Claiming to be the industry’s first halogen-free multi-layer board material for RF power amplifiers, it is designed to contribute to compact-sizing and stable operation of wireless base stations.
In the fifth-generation mobile communication system (“5G”), currently being developed for implementation in 2020, data communication by a variety of equipment such as smartphones is predicted to require a much greater capacity and higher transmission rates. For 5G communication, demand for “small cells “, small base stations that can cover hot spots with high user demand, is expected to expand substantially. RF power amplifier boards used in compact-sized small cells will require a multi-layer structure to achieve further space saving in place of the current mainstream double-sided boards. The industry also requires multi-layer boards that can carry out high-speed communication in high frequency domains while providing low transmission losses as well as low heat generation. Panasonic’s proprietary resin design technology has enabled the industry’s first commercial production of multi-layer circuit board material for RF power amplifiers by providing halogen-free, low transmission loss and high thermal conductivity features that, up to this point, have represented a major technical barrier.
The material exhibits -20 dB/m transmission loss at 20 GHz. Thermal conductivity is 0.6 W/(m·K) – 1.5 times that of the Panasonic’s conventional product – enabling effective dissipation of heat from hot components used on the power amplifier to provide reliable operation.
The material protects against deterioration of transmission characteristics in high-temperature environments, thereby contributing to the long-term durability of the base stations.Dielectric constant change rate is 1.0%, while dissipation factor change rate is 3.5% (1000 hours at 125°C). This is in contrast to dielectric constant change rate of current products of 3.0%, and issipation factor change rate of current products of 80% (1000 hours at 125°C).

- Assignment -
Please carry on the text about Panasonic's halogen-free board material for RF power amplifiers from the point where it stops.

- Data for review -
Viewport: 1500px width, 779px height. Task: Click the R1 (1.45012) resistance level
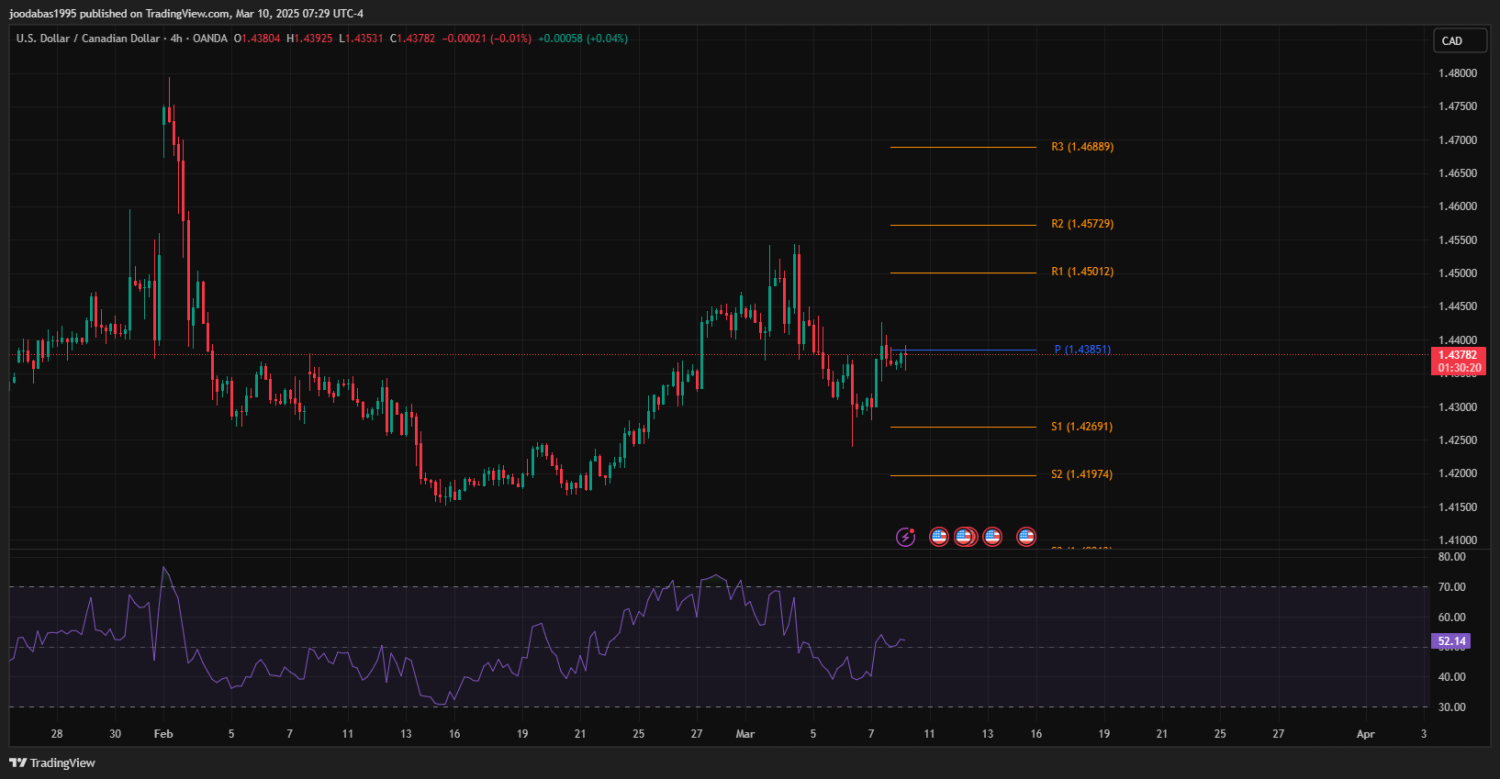coord(1082,272)
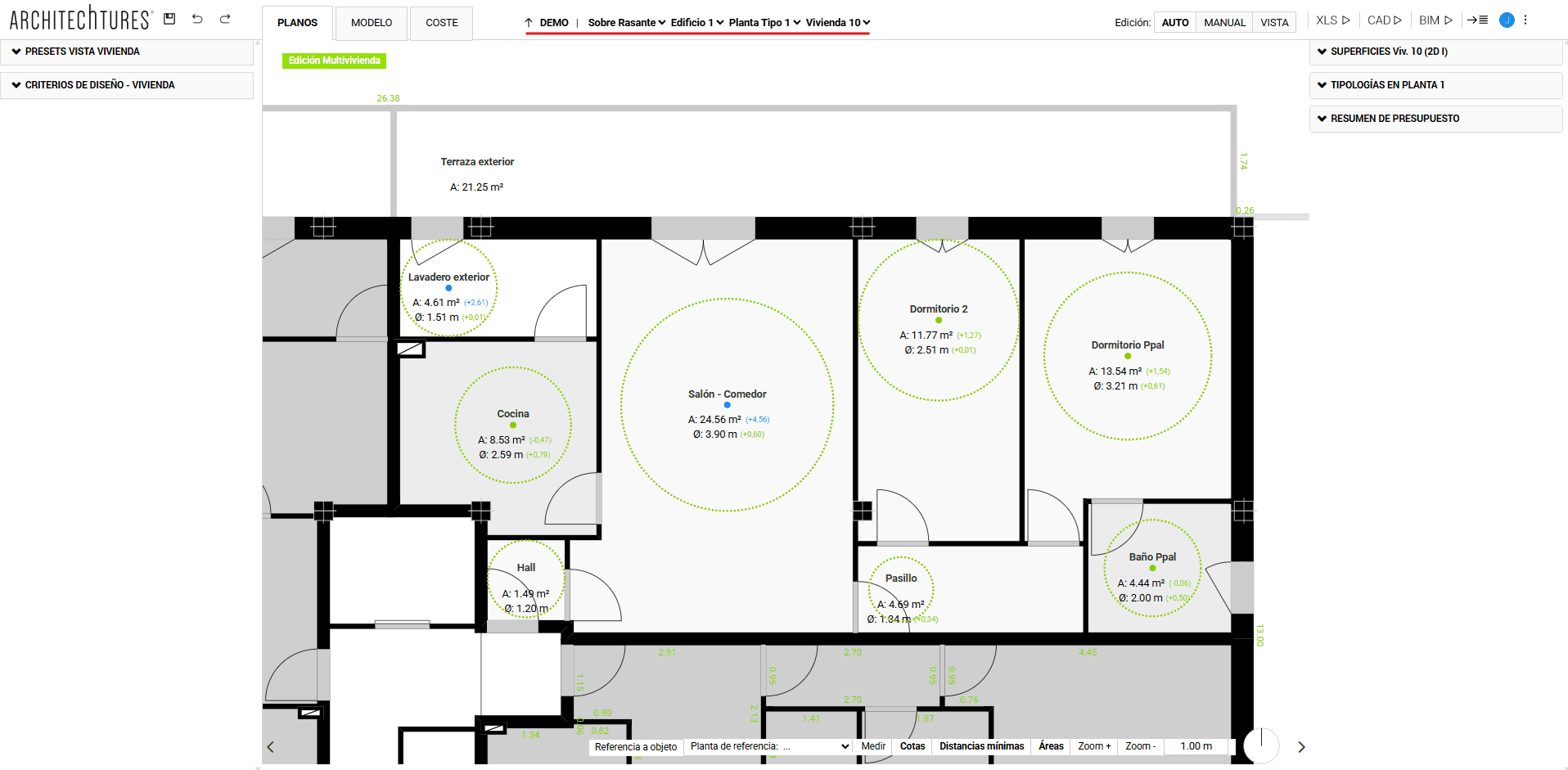Toggle Áreas labels display
Viewport: 1568px width, 770px height.
[x=1051, y=746]

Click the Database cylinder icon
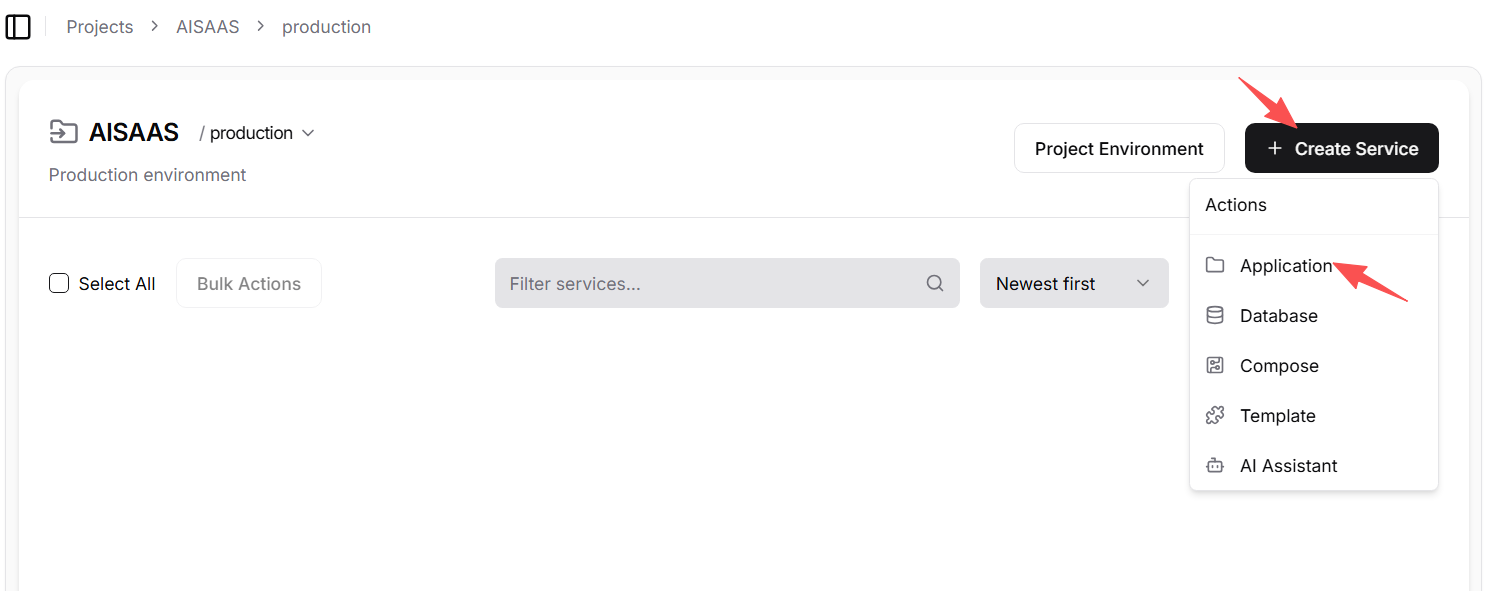tap(1215, 315)
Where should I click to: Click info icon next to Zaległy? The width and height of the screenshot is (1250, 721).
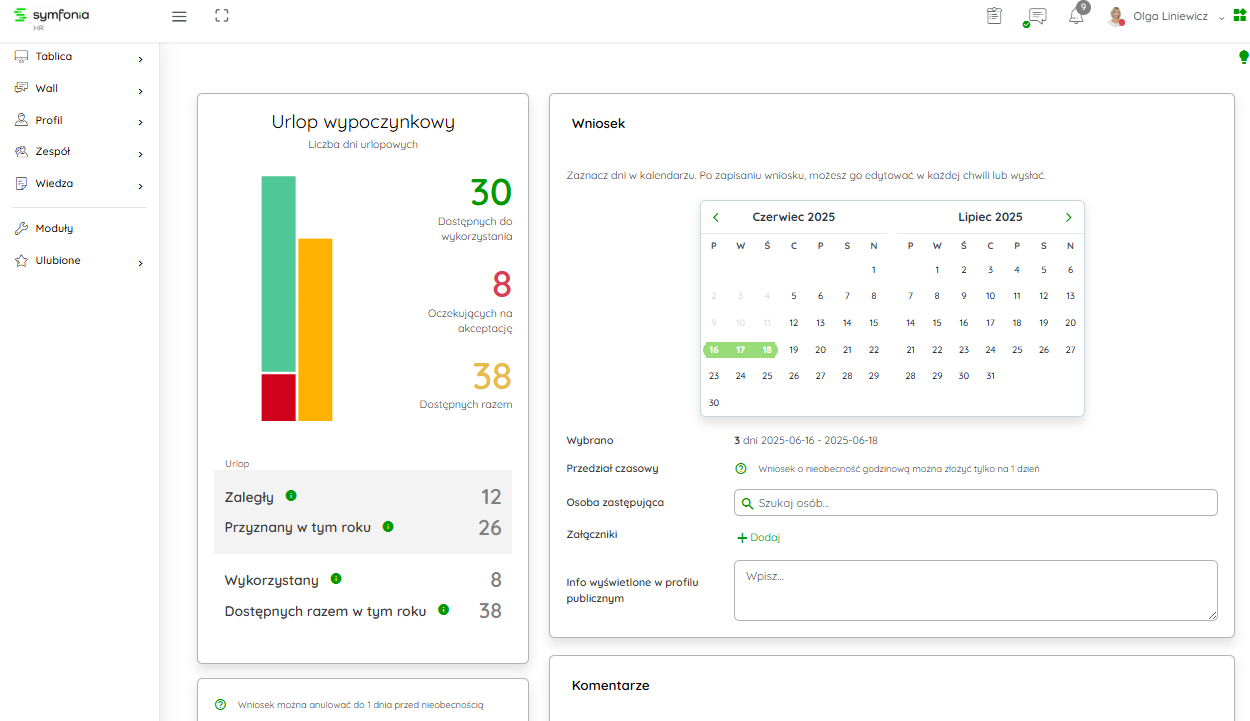coord(291,496)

- Response area -
Low transmission loss
Previous circuit board materials for RF power amplifiers were produced primarily with a double-sided structure and they were not designed with a multi-layer structure in mind. With communication systems becoming ever more compact, the adoption of small cells and smaller board areas is necessary, so multi-layer designs are increasingly being adopted. From an environmental viewpoint, halogen-free materials are ideal – however, alternative non-halogen flame retardant component structures tend to show considerable transmission loss in the high frequency range. Panasonic, by applying its proprietary resin design technology, has commercialized the industry’s first halogen-free multi-layer board material for RF power amplifiers that is flame retardant and has low transmission loss in the high frequency range, which were difficult in the past. By achieving a multi-layer structure of 10 layers or so, usable for high-speed communication in the milliwave band of 20 to 80 GHz, it is expected to contribute to compact-sizing of wireless base stations and the achievement of 5G mobile communication systems.
High thermal conductivity for reliable operation.
Small cells consist of high heat generating components mounted on a relatively small electronic circuit board. Use of conventional board materials would cause the heat-generating components to become extremely hot, increasing the risk of operational instability and failure. Because R-5575 employs a highly thermally conductive resin design that disperses and dissipates the heat generated by components, temperatures can be kept low, therefore achieving stable operation of communication base stations.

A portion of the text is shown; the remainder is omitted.